Challenge Journal #3: Missed Opportunities

When I thought about an assignment that I would love a chance to re-do with thirteen weeks of useful guidance, I couldn’t come up with anything at first until I remember the policy brief on transportation that I wrote as part of my semester in DC. The fact that this assignment barely came to mind is already a sign of how little importance it had to me – especially as it was just written in December and (technically) was a semester long project! It had all the potential to be something interesting, but I’m not proud of it, nor do I even consider it a “real” paper I’d want to share.

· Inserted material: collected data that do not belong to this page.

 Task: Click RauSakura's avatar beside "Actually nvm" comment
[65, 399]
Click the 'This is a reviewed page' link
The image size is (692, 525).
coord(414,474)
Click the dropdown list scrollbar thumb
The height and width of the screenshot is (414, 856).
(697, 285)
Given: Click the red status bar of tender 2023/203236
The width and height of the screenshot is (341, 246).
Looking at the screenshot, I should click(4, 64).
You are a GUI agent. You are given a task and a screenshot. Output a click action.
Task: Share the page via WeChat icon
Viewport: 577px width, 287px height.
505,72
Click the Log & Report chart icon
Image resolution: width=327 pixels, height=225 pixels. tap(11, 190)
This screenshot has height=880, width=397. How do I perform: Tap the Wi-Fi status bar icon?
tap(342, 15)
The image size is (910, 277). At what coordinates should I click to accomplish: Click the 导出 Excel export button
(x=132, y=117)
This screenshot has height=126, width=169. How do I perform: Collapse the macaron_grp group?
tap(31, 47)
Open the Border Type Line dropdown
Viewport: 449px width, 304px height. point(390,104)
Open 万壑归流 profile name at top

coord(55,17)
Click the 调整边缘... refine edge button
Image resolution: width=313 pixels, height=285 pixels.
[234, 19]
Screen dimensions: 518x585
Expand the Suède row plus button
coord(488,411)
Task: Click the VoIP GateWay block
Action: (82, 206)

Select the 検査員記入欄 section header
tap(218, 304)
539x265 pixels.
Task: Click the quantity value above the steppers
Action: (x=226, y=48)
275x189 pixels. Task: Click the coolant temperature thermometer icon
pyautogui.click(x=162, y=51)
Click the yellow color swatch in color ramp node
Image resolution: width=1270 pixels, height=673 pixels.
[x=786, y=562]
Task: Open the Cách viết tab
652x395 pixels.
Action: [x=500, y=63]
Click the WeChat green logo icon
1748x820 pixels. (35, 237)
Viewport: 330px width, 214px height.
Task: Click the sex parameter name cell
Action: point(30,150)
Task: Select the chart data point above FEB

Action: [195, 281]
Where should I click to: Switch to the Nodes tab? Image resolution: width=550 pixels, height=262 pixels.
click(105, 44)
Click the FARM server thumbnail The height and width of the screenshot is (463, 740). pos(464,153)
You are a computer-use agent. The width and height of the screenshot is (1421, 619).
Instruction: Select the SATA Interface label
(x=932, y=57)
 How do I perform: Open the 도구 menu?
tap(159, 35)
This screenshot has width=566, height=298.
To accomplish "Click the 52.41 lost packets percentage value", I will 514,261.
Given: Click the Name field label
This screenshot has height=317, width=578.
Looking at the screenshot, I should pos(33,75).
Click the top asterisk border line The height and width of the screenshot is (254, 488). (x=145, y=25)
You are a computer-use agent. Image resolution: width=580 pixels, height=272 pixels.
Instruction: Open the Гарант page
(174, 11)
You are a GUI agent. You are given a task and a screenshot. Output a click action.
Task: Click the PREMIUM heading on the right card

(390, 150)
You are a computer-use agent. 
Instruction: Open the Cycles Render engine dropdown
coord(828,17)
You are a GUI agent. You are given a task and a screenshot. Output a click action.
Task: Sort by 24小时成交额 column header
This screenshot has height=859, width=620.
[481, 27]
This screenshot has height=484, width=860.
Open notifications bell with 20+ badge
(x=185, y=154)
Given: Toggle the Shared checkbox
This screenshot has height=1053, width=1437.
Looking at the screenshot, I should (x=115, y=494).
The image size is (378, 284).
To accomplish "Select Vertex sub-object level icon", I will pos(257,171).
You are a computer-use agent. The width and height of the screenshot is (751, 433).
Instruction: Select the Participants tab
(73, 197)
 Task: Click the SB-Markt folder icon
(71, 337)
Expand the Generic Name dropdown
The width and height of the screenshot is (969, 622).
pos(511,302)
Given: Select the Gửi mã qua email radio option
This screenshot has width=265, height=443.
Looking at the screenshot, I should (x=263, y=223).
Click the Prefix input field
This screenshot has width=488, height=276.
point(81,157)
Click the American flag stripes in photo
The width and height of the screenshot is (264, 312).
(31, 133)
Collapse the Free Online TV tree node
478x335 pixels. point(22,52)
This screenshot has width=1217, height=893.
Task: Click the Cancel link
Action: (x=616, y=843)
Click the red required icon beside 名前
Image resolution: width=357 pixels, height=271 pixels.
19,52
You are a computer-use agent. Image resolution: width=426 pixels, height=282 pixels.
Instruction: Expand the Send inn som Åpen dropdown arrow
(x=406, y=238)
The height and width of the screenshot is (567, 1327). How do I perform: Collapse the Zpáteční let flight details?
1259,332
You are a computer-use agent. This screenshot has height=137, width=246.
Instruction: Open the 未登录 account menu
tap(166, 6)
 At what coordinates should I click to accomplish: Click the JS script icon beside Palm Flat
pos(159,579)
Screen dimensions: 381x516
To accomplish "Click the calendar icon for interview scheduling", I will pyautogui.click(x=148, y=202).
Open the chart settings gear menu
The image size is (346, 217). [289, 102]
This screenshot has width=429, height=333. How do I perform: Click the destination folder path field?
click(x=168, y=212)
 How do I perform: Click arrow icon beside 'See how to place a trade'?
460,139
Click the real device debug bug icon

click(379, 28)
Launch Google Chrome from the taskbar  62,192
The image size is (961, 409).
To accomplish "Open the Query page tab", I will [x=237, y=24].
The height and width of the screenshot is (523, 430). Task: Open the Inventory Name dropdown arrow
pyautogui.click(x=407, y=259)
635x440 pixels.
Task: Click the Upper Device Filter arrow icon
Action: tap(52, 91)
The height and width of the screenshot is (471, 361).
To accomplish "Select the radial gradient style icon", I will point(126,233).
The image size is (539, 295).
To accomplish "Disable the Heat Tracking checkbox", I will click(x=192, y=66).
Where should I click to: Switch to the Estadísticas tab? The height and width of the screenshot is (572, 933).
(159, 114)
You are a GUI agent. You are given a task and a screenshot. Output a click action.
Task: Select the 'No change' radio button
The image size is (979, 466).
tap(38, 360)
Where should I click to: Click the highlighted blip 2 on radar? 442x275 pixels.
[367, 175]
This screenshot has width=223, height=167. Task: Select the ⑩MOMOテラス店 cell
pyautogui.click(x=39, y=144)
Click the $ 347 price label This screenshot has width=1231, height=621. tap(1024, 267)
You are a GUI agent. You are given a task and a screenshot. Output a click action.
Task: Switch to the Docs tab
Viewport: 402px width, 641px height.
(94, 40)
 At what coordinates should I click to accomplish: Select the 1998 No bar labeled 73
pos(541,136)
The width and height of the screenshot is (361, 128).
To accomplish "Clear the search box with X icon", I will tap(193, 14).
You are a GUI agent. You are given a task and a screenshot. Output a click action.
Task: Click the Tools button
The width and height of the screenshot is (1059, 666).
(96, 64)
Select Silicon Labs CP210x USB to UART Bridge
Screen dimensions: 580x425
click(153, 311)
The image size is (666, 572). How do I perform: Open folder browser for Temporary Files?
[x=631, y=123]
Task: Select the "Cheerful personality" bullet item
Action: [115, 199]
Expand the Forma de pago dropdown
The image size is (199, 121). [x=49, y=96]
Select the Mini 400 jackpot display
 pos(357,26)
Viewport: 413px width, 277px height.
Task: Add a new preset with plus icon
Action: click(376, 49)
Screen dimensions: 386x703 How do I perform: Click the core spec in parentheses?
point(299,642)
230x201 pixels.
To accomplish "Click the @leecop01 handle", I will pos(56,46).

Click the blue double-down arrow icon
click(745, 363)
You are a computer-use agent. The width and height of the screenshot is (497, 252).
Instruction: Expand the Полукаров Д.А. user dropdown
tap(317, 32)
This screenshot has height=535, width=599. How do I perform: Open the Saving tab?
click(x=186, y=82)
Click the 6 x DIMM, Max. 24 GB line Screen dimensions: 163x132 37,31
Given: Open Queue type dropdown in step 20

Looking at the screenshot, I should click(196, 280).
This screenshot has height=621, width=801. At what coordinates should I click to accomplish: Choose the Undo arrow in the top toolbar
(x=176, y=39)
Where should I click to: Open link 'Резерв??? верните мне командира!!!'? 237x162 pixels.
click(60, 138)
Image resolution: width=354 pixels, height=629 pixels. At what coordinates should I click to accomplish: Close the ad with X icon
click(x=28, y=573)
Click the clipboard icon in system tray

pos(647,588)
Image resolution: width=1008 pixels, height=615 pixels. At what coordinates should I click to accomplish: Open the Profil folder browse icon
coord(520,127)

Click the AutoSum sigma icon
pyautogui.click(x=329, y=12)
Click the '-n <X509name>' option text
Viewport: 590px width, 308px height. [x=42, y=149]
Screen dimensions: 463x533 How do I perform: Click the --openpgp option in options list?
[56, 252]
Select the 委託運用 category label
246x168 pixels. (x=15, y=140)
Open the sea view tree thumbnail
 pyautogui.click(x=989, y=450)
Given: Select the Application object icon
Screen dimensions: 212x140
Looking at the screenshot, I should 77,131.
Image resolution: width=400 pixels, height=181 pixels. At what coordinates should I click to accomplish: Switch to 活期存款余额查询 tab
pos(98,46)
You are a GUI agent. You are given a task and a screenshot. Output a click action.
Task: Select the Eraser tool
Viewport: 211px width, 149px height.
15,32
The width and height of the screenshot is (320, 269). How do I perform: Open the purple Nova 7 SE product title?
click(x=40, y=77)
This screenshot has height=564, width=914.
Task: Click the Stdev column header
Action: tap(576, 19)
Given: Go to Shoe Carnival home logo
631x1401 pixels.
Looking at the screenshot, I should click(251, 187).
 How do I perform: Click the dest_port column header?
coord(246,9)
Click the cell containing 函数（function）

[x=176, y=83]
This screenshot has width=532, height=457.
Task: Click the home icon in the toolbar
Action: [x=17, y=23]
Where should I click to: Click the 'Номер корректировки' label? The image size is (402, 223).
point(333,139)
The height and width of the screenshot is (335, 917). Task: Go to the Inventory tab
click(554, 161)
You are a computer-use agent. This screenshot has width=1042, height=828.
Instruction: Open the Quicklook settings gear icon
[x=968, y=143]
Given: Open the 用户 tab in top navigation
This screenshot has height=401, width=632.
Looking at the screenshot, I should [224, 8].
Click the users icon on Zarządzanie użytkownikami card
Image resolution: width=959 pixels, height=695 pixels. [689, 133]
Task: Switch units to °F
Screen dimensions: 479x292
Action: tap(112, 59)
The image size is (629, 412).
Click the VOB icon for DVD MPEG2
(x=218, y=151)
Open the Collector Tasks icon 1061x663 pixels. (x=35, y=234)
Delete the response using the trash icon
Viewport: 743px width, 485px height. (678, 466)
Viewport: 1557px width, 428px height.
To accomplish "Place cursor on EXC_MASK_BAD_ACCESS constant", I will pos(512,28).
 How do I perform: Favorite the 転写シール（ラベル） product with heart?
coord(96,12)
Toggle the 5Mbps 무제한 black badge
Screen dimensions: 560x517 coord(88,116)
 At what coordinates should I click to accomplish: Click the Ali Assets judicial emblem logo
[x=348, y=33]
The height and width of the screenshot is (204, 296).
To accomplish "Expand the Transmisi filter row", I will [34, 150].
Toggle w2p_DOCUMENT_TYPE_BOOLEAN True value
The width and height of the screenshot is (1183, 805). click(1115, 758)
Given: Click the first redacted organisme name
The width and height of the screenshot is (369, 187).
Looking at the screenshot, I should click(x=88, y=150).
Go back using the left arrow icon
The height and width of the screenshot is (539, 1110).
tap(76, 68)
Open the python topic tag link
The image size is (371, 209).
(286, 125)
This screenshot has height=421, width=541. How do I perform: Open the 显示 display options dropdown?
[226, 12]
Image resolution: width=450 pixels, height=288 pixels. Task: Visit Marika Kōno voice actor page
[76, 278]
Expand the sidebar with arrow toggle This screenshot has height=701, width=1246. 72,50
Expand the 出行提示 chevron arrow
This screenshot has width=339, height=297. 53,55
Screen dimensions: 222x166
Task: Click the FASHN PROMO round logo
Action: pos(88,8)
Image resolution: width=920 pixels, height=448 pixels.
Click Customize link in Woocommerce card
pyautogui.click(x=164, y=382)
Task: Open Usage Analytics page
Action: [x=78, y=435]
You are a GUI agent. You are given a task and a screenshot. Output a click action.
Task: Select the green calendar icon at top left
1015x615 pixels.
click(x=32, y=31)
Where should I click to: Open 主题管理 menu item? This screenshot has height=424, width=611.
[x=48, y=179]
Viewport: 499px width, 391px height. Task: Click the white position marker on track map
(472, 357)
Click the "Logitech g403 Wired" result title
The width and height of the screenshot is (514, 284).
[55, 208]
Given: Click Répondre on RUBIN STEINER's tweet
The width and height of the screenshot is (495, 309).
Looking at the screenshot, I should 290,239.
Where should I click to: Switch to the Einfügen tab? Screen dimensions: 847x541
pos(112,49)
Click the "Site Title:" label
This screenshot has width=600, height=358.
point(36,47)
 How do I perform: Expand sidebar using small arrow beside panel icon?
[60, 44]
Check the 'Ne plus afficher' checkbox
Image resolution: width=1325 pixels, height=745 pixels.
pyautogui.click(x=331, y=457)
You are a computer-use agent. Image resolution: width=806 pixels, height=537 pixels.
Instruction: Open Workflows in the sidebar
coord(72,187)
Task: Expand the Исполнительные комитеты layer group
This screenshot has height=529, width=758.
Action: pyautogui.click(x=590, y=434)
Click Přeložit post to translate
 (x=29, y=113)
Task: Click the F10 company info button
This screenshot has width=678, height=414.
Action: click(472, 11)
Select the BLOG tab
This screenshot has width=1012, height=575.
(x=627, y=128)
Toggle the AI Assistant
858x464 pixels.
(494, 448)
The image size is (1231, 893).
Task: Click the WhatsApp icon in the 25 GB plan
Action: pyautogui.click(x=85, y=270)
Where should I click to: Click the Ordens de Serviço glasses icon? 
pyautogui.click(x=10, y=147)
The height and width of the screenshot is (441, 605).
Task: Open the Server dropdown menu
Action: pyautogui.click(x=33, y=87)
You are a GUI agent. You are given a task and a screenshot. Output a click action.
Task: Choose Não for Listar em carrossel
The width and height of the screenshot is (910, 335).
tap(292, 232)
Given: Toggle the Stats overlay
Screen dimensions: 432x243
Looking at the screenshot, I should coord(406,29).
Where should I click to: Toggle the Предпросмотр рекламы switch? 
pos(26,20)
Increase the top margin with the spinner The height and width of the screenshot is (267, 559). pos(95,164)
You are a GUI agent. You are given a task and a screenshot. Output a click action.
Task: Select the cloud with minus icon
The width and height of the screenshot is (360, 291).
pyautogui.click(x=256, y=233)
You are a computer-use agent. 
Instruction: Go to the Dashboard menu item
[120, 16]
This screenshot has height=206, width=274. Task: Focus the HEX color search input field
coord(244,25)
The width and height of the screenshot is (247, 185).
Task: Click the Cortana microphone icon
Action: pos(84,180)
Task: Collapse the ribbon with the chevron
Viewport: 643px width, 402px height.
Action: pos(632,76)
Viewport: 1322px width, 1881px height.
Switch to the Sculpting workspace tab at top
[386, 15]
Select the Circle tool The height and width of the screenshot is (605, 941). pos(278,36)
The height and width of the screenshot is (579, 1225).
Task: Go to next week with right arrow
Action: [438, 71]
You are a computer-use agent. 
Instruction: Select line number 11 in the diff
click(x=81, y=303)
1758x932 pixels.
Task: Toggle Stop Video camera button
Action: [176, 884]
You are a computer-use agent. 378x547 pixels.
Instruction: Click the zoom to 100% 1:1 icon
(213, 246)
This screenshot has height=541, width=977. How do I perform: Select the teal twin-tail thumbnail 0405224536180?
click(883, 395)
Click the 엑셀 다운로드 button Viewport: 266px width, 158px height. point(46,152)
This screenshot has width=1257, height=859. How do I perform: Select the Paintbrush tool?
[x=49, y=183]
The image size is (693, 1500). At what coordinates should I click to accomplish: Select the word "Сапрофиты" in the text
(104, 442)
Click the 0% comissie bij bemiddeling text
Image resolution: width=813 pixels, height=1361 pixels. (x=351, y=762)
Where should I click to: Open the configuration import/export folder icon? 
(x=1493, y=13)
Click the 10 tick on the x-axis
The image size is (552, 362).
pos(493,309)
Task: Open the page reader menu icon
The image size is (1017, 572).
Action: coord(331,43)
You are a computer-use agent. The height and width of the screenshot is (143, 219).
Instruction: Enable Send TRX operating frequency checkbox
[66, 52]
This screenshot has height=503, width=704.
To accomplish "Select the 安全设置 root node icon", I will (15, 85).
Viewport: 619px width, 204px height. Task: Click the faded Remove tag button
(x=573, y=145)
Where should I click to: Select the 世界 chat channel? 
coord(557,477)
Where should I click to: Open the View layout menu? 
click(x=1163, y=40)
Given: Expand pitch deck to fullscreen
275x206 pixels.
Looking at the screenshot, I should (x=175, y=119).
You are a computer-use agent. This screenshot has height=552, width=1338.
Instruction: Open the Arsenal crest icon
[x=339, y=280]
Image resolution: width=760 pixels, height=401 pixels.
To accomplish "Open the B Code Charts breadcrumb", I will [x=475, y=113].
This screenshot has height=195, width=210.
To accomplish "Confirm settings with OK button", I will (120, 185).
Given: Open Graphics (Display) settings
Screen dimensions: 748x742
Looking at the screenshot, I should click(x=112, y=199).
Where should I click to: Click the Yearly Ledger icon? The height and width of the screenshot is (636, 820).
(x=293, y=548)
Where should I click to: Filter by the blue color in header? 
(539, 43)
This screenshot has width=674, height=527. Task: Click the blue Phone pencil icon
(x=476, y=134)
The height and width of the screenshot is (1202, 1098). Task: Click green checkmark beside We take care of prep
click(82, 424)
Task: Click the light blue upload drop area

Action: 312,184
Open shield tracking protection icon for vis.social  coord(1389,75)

The fifteen page paper was written within the span of a week after 3 topic changes and some barebones guidance from the professor, whose main concern was that I simply “make him an expert” for when he went to dinner parties. Because he was my direct audience, and that minimal level of detail and analysis was what he wanted, I didn’t let myself focus on the topics that really interested me, about transportation or any other policy topic. I let myself be limited by his concerns instead of pushing back on his desire for a basic, explanatory policy brief. Because of the lack of inspiration, I ended up writing lackluster sentences, such as “reliable and efficient transportation is of key importance to all Americans” and “although the fund was created in 1956, the Mass Transit Account within the Highway Trust Fund was created in the late 1980s.” When I read it back, I can almost hear the dryness and boredom in my voice, a tone that does nothing to appeal to a wider audience.

If I could re-do this assignment, I would take more ownership of the final product and use it to figure out how to write a brief that doesn’t bore me and a research paper that sounds exciting and worthwhile. I know there are ways to be creative and write efficiently and beautifully in a research paper — another shot at this paper would have given me a chance to try.